The ramifications of Monster go, too, beyond any police story or horror spectacle of a person declining to pathological and homicidal rage. In showing the background ingredients helping to lead to this “descent” far more emerges in aspect than could be told in less astute manner. And this movie is astute, a soul-wrenching travel into the heart of darkness, and what can lead innocence into it. Opposite Theron, the lovely Christina Ricci plays her younger lover, Selby, yet new to the street world her friend has adopted and for which she’s poorly able to cope. Ironically it is the two finding each other that helps precipitate the string of frenzied killings that come about on the heels of their meeting.

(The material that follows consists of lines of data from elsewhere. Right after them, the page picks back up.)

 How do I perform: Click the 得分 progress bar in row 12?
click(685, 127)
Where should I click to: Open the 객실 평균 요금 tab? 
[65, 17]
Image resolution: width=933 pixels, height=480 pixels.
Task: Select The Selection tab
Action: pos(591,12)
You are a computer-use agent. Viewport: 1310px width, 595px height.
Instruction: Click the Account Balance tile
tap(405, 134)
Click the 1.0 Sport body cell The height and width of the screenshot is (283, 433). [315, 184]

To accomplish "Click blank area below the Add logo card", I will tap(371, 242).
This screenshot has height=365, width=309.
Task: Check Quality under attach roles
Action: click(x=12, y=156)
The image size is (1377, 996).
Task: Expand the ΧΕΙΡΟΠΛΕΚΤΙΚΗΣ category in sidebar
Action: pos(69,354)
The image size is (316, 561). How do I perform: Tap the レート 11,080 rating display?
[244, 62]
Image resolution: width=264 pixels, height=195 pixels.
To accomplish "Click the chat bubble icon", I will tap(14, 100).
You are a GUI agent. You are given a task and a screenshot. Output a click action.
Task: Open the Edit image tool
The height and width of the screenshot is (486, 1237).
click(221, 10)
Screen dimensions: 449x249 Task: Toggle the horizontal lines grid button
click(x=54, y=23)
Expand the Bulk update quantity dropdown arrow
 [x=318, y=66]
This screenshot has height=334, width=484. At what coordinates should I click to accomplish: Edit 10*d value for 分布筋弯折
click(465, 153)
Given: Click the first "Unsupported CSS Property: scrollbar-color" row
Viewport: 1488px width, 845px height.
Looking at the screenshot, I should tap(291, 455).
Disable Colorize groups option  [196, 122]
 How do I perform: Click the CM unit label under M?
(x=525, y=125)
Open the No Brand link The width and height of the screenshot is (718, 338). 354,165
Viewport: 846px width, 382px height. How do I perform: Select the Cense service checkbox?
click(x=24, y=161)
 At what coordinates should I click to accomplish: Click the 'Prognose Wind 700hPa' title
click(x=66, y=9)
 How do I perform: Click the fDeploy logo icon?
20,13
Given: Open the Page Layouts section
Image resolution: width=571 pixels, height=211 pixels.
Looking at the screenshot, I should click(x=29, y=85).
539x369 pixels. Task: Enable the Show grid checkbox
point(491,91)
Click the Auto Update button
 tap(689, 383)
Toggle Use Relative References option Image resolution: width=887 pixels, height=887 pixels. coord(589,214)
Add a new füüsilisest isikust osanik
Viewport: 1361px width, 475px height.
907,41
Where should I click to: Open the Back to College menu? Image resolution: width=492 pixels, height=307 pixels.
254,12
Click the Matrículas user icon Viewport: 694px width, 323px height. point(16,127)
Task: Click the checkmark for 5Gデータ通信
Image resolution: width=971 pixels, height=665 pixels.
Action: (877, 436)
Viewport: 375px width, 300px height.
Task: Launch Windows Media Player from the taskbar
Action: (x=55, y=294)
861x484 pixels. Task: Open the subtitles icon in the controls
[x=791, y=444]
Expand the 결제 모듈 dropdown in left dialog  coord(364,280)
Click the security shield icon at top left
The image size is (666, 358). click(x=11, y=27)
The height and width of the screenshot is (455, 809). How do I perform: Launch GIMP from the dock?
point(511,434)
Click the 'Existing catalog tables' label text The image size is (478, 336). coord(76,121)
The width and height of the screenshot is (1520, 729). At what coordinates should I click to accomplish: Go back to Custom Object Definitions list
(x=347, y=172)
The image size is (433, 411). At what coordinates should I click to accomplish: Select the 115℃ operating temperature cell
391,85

Taken from an actual case history, the film explores this intimacy with license but one with extreme credibility. More than any other reason for this success is the beautiful job Theron does with her role. Director/writer Patty Jenkins, has created scenes that are camera perfect, from which stills are the art of photography at its highest. One, of Aileen shown sitting under an underpass with her gun, another of the same underpass, without the gun. In almost every scene there is a moment of such camera perfect shot. Even the death of an innocent man, on his knees and begging for his life, captures an austerity capable of haunting memory (it certainly does for Aileen.) The accomplished Scott Wilson plays this role with an acumen even rare for him.

Definitely not a movie for children. Much harsh language, harsh sex, though little actual nudity shown, and violence. Highly recommended, but not for the easily depressed. Showcases one of the most deserving Oscar winning performances this reviewer has seen. Can’t say enough about that.

 

3 thoughts on “Monster (2003)”

  1. Aileen is set off by the incident with the violent rapist, deciding to
    pursue a new line of work. Soon she finds avenues of opportunity are cut off by her lack of experience and, coupled with the new demands of her
    lover, is forced to go back into prostitution just to survive…before
    she’s fully recovered. It is a vast mistake.